• _YOUR OBJECTIVE_:
Nothing but the lines from the one with "You are a GUI" through the final line of the entries below should be written out, each exactly as given.

BEGIN DATASET RECORDS

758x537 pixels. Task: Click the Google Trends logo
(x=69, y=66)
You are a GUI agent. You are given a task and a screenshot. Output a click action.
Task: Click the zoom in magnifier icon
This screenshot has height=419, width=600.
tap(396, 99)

END DATASET RECORDS

• _RESPONSE TO THIS EXERCISE_:
You are a GUI agent. You are given a task and a screenshot. Output a click action.
Task: Click the zoom in magnifier icon
This screenshot has height=419, width=600.
tap(396, 99)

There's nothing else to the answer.